Hasta ahora la visión que teníamos del pintor Bartolomé Esteban Murillo era exterior, contemplada desde fuera. A partir del nuevo libro de Benito Navarrete Prieto, Murillo y las metáforas de la imagen (Madrid, 2017), podemos decir que conocemos el extraordinario mundo pictórico del artista sevillano desde dentro, o sea, desde el punto de vista de su interioridad; en otras palabras, en lo profundo de su arte. La ingeniosa idea de Eugenio D’Ors de que hay dos Murillos, el de Sevilla y el de Múnich que venía a ser el correlato del juicio de los clásicos de nuestra historiografía artística cuando hablaban de un pintor del cielo y otro de la tierra, falseaba el concepto de Murillo, pues desde su primera época ya aparecen niños y mendigos en los lienzos del claustro chico de San Francisco a la par que éxtasis, levitaciones y celestiales rompimientos de gloria.
Murillo será siempre el mismo pintor desde los comienzos hasta el final de su carrera, por más que necesariamente se la divida en distintas etapas.

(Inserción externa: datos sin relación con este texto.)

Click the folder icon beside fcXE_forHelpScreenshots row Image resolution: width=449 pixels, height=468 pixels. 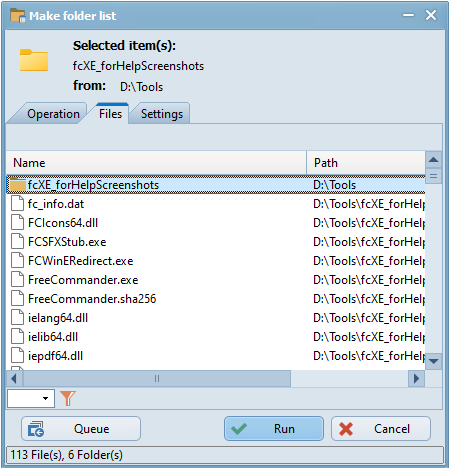coord(18,185)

En este sentido, resultaría absurdo que su interpretación se disputara entre aristotélicos y neoplatónicos, ya que todo su misterio consiste en el sabio uso de lo que Octavio Paz llamó “las trampas de la fe” al tratar de Sor Juana Inés de la Cruz. Murillo, perfecto conocedor de la técnica pictórica y de los recursos de la imagen, sabe introducir al espectador tanto en el vulgar instante de la vida cotidiana como en la escena mística porque sus personajes se comunican con el lenguaje de los gestos y su penetrante mirada.
De la construcción de esas imágenes que subyugan e inculcan sus modelos en el imaginario colectivo nos informa con inteligencia este hermoso libro, donde se nos muestra en qué manera el éxito de Murillo en su época y la posteridad se debe al conocimiento que tenía el pintor de los recursos empáticos de la imagen y su poder intensificador de la vida por medio de símbolos o meros objetos reales, fácilmente reconocibles, que propician una placentera experiencia estética. El aura de su obra y la presencia de su estilo a través de originales, copias, réplicas, estampas y reproducciones diversas se debe a una presencia que se alarga con la distancia y se prolonga en el tiempo.

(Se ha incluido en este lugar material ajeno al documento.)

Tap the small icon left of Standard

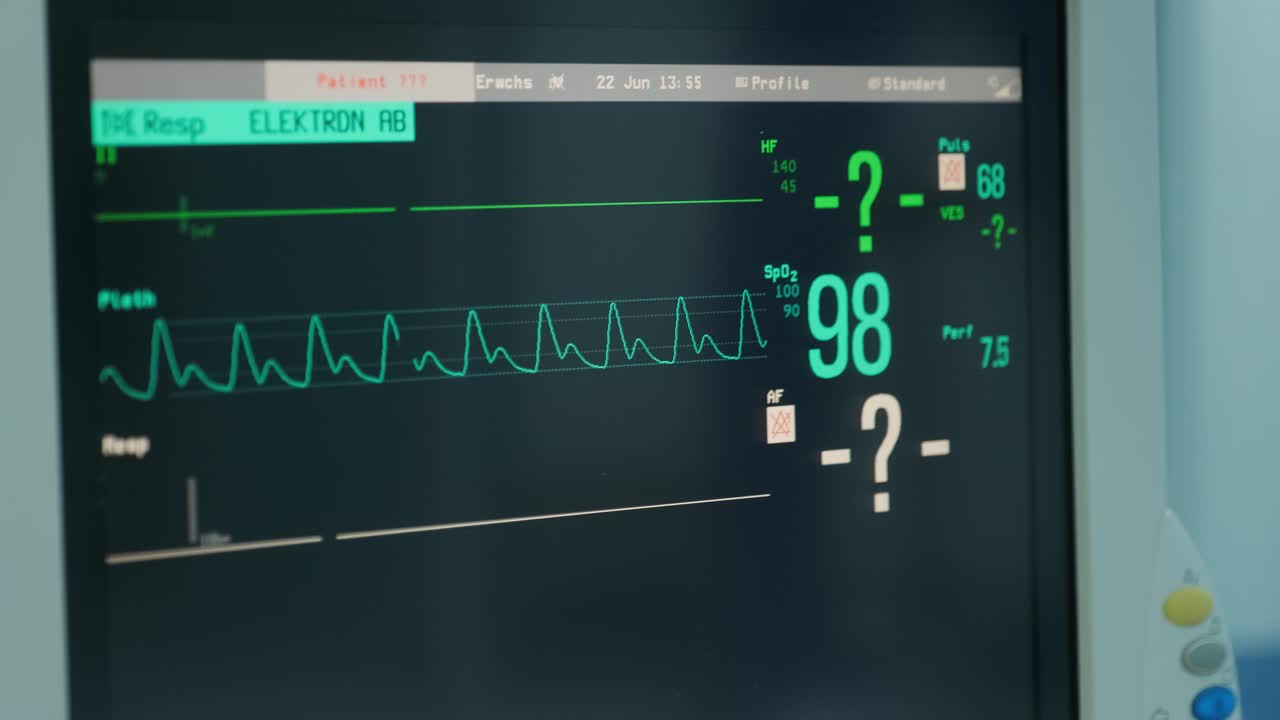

La imagen recurrente de sus Inmaculadas y sus Vírgenes con el Niño atraen y seducen universalmente con sus miradas lo mismo que persuadieron a sus promotores en el siglo XVII. Murillo, “aunque no pueda compararse con un Velázquez”, como dijera el profesor Angulo, le queda a muy poca distancia si lo expresamos en prosaicos términos comparativos. Desde ahora hay que reconocer en el libro de Benito Navarrete un antes y un después en la comprensión de la pintura sevillana del Siglo de Oro, así como una reflexión profunda sobre las metáforas de la imagen a la altura de nuestro tiempo, perfecto corolario de la magnífica exposición que se exhibe en el antiguo convento de Santa Clara.